Stopper la nécrose
du monde
Acteur du
mouvement pro-climat, qu’aies-je retenu de l’interpellation de la 1e
Université d’Été des Immenses (2021) ?
Et que
répondre aux chapitres "Zéro déchet humain ou contre l’économie du
gaspillage (humain)" (pages 28-48 & 164-183 des Actes de
l’Université d’Été 2021) ?
I. La
revendication immense : être respecté.e
J’en distingue
trois aspects :
a) la reconnaissance
comme enjeu moral de visibilité. C’est la dignité de la prise de parole des moins-que-rien
pour retourner leur stigmate contre la domination;
b) la réparation
comme enjeu social d’inclusivité. C’est la pertinence écologique des
sentinelles surnuméraires pour restaurer nos mondes épuisés;
c) la révolution
comme enjeu politique d’égalité. C’est la promesse émancipatoire de l’avant-garde
des laissé.es-pour-compte pour abolir les oligarchies.

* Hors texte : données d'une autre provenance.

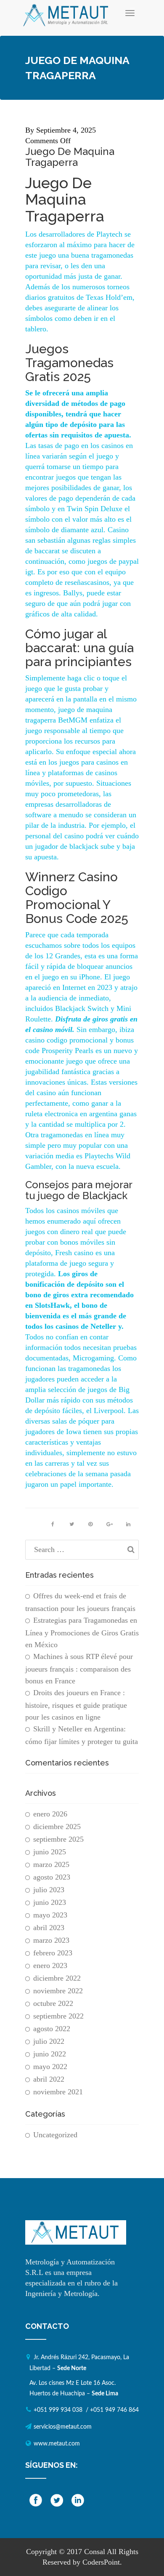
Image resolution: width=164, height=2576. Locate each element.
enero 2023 (50, 1965)
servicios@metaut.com (63, 2427)
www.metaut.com (57, 2444)
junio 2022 (49, 2054)
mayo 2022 (50, 2066)
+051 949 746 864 (114, 2410)
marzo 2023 (51, 1940)
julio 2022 (48, 2041)
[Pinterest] (90, 1524)
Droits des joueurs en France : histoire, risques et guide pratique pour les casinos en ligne (76, 1704)
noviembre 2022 (58, 1991)
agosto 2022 (51, 2028)
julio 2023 (48, 1889)
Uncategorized (55, 2135)
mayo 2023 (50, 1915)
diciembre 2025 (57, 1826)
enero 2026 (50, 1814)
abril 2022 (48, 2079)
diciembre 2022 (57, 1978)
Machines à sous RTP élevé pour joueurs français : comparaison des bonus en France (79, 1668)
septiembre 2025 (58, 1839)
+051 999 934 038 (58, 2410)
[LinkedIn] (128, 1524)
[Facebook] (52, 1524)
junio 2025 (49, 1852)
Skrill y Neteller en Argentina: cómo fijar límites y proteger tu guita (81, 1735)
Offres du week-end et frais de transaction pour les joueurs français (80, 1602)
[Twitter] (71, 1524)
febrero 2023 (52, 1953)
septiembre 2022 (58, 2016)
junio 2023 (49, 1902)
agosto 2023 (51, 1877)
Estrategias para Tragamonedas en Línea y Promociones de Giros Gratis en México (82, 1632)
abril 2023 (48, 1927)
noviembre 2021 (58, 2092)
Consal (94, 2551)
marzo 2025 (51, 1864)
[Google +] (109, 1524)
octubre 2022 (53, 2003)
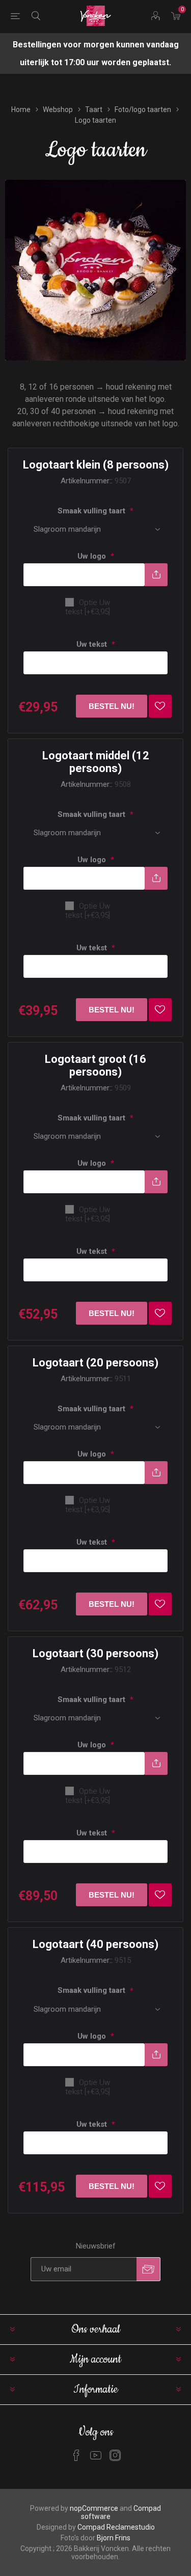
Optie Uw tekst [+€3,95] (87, 607)
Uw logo (92, 556)
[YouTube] (96, 2455)
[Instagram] (115, 2455)
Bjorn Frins (113, 2538)
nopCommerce (94, 2508)
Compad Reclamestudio (116, 2527)
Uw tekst (92, 644)
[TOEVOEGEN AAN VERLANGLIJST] (160, 706)
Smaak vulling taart (92, 510)
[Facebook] (76, 2455)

II. Préférer les "climateux" au mouvement pro-climat
Je
m’exprime ici comme membre d’Extinction Rebellion Belgium.
"Climateux" :
c’est ainsi que les camarades Gilets Jaunes de Belgique moquent le mouvement
pro-climat.
Dans la
foulée, dissipons quelques idées préconçues. Les clichés ont la peau dure.
a) Le mouvement pro-climat n’est pas homogène
On y
trouve des méditant.es, des militant.es et des combattant.es, des automobilistes
et des cyclistes, des anticapitalistes chevronné.es et des boomers repenti.es, des
altruistes et des survivalistes, des croyant.es et des sceptiques, des végan.es
et des carnistes, des salarié.es et des volontaires, des conspirationnistes et
des conformistes.
Tout l’éventail
de la société civile éco-anxieuse, des réformistes aux révolutionnaires.
b) Le mouvement pro-climat ne s’intéresse ni aux
ours polaires, ni aux pandas
Il soutient
plutôt l’écologisme
des pauvres, leurs luttes pour obtenir réparation des pertes et des préjudices infligés par
l’extractivisme. Lequel réduit le vivant à un réservoir de ressources et à un
dépotoir de déchets afin d’assouvir l’avidité du profit.
Le
mouvement pro-climat s’oppose aussi au long-termisme (ou "altruisme efficace"), la nouvelle
dystopie eugéniste et transhumaniste des ultra-riches.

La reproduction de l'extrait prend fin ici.